#### About this exercise
Word for word, transcribe every line from the one holding "You are a GUI" through the end of the records, but not the pictures.

(Saved entries)

= = = = = = =

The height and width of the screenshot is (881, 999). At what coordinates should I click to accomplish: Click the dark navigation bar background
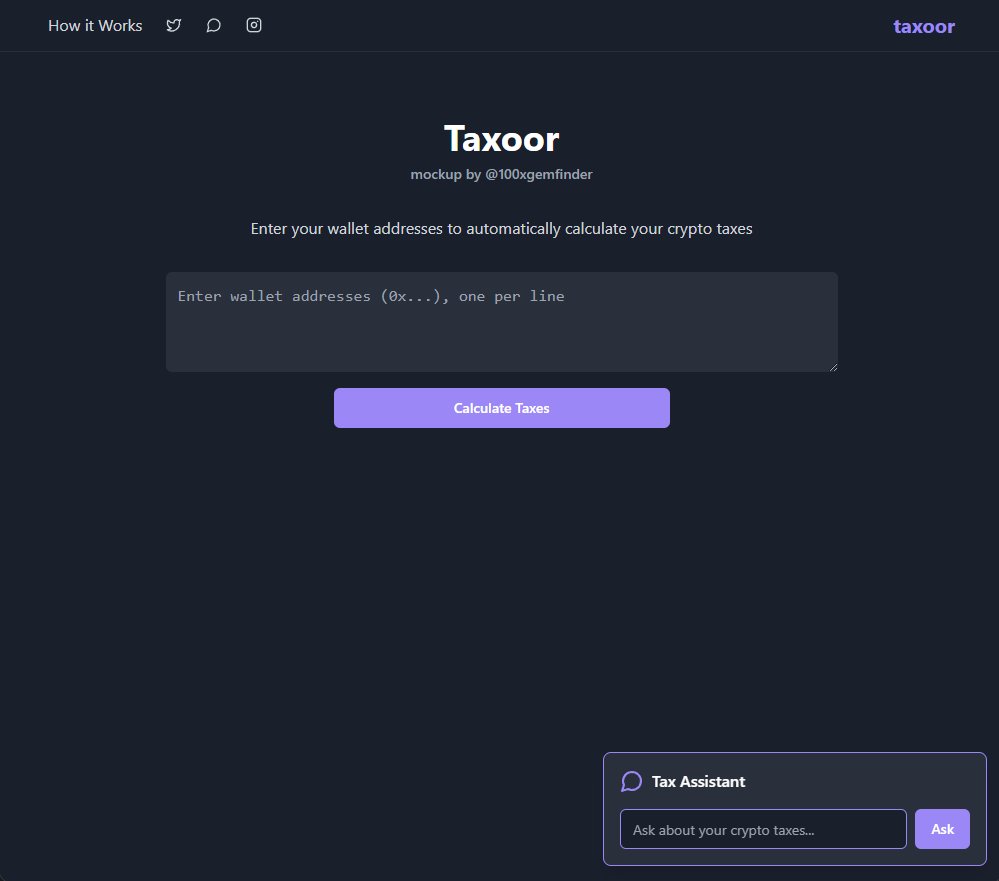click(550, 25)
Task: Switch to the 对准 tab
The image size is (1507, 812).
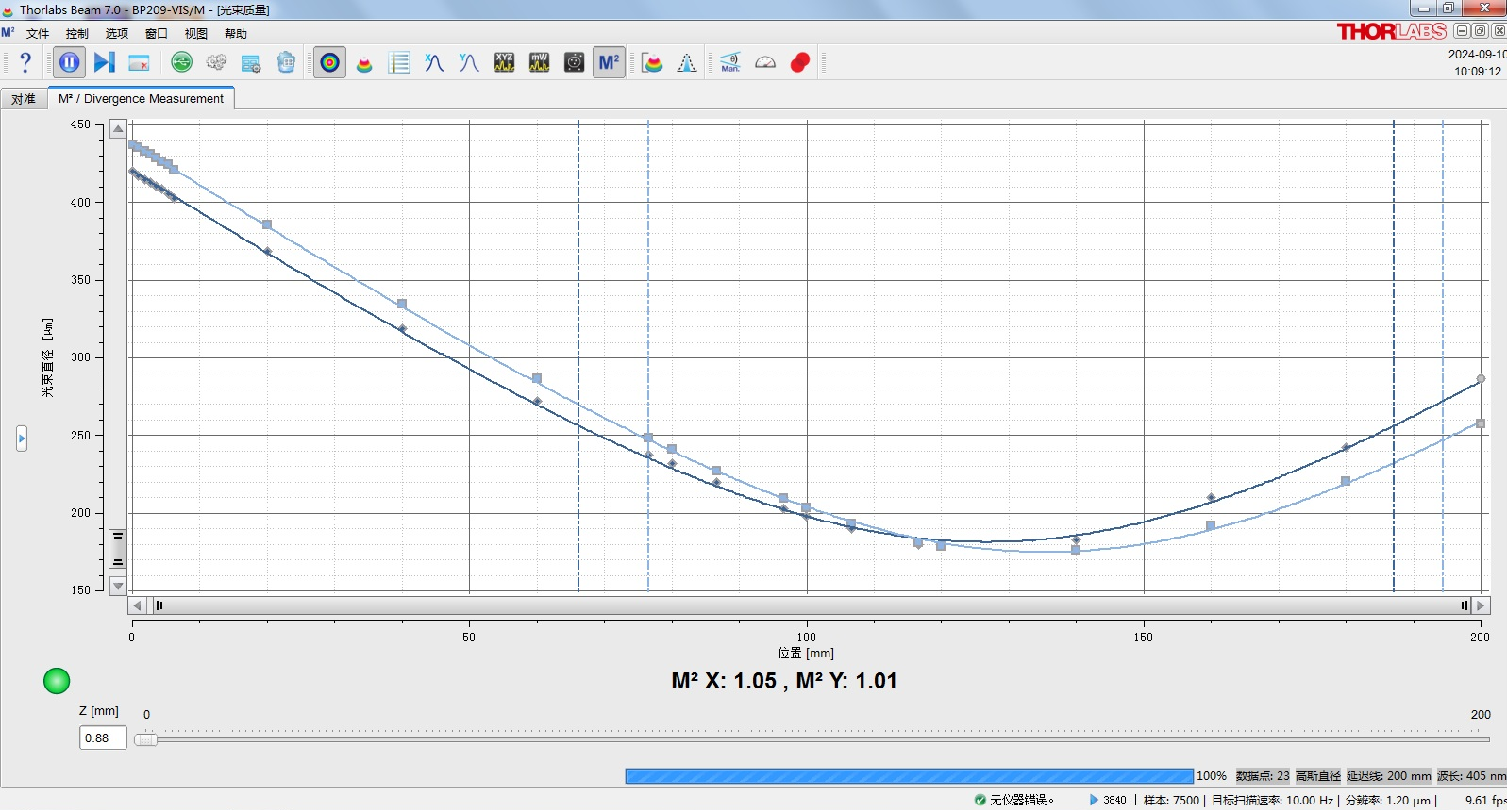Action: pyautogui.click(x=24, y=99)
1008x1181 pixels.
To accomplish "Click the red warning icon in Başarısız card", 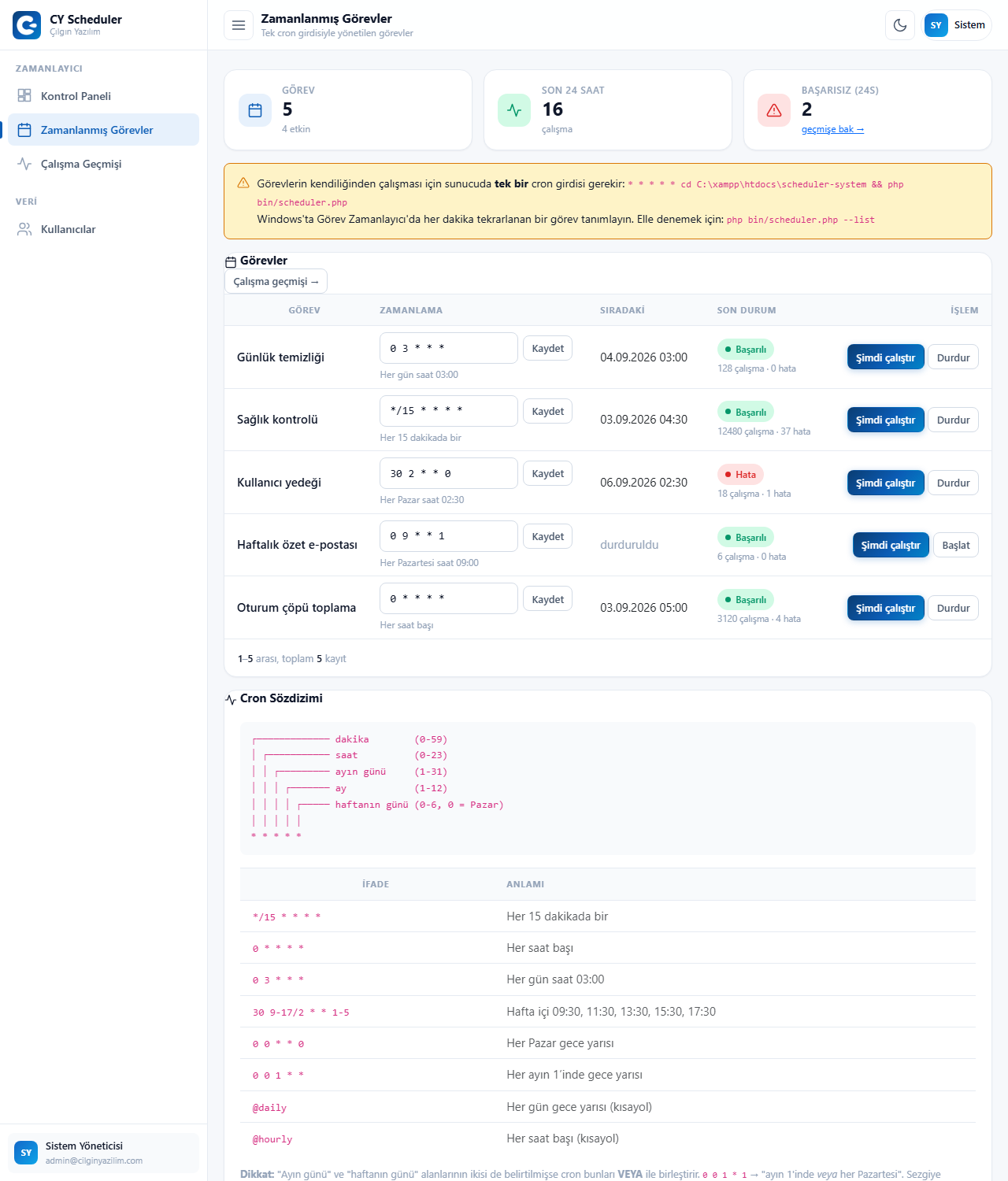I will pyautogui.click(x=774, y=110).
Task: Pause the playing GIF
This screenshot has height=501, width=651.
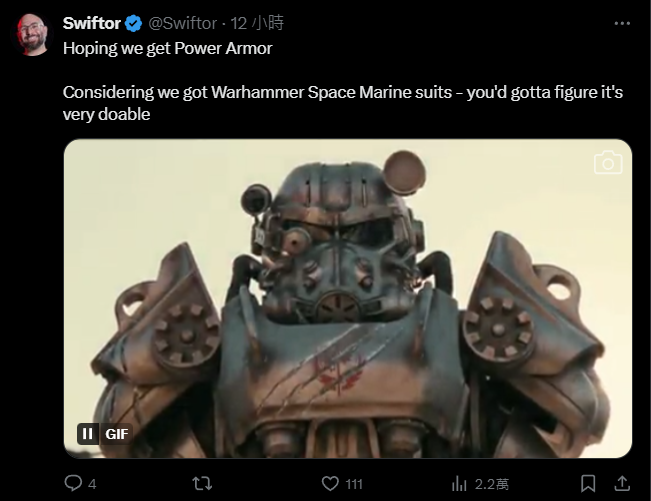Action: [x=87, y=434]
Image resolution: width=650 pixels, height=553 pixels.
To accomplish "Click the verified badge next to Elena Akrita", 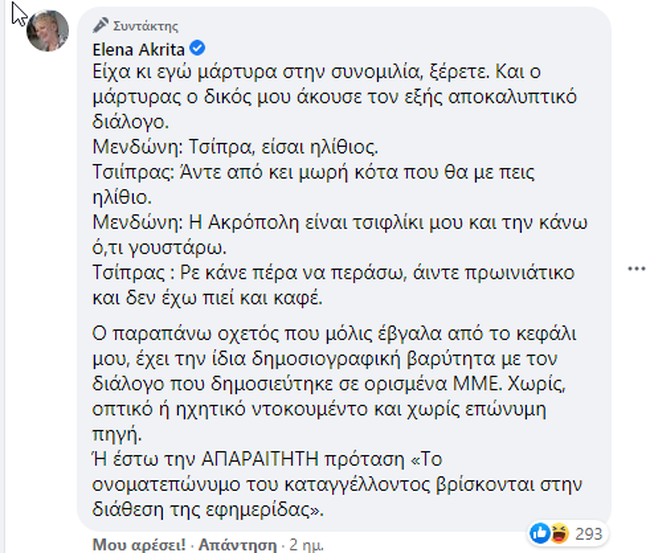I will [198, 46].
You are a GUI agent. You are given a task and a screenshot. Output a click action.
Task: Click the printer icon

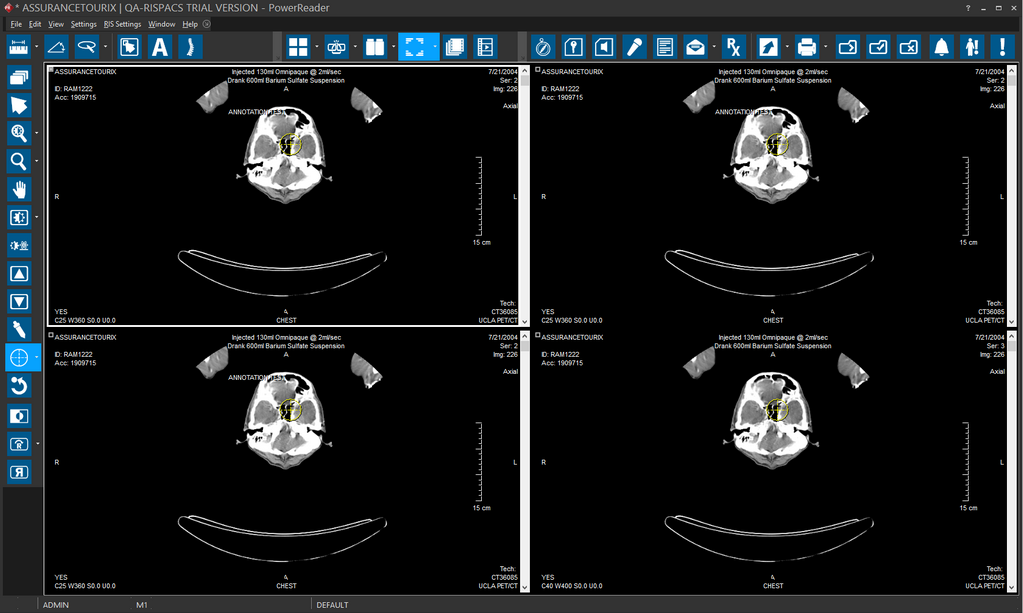[x=807, y=47]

= = = = = = =

#### Result of this task
You are a GUI agent. You are given a task and a screenshot. Output a click action.
Task: Click the printer icon

[x=807, y=47]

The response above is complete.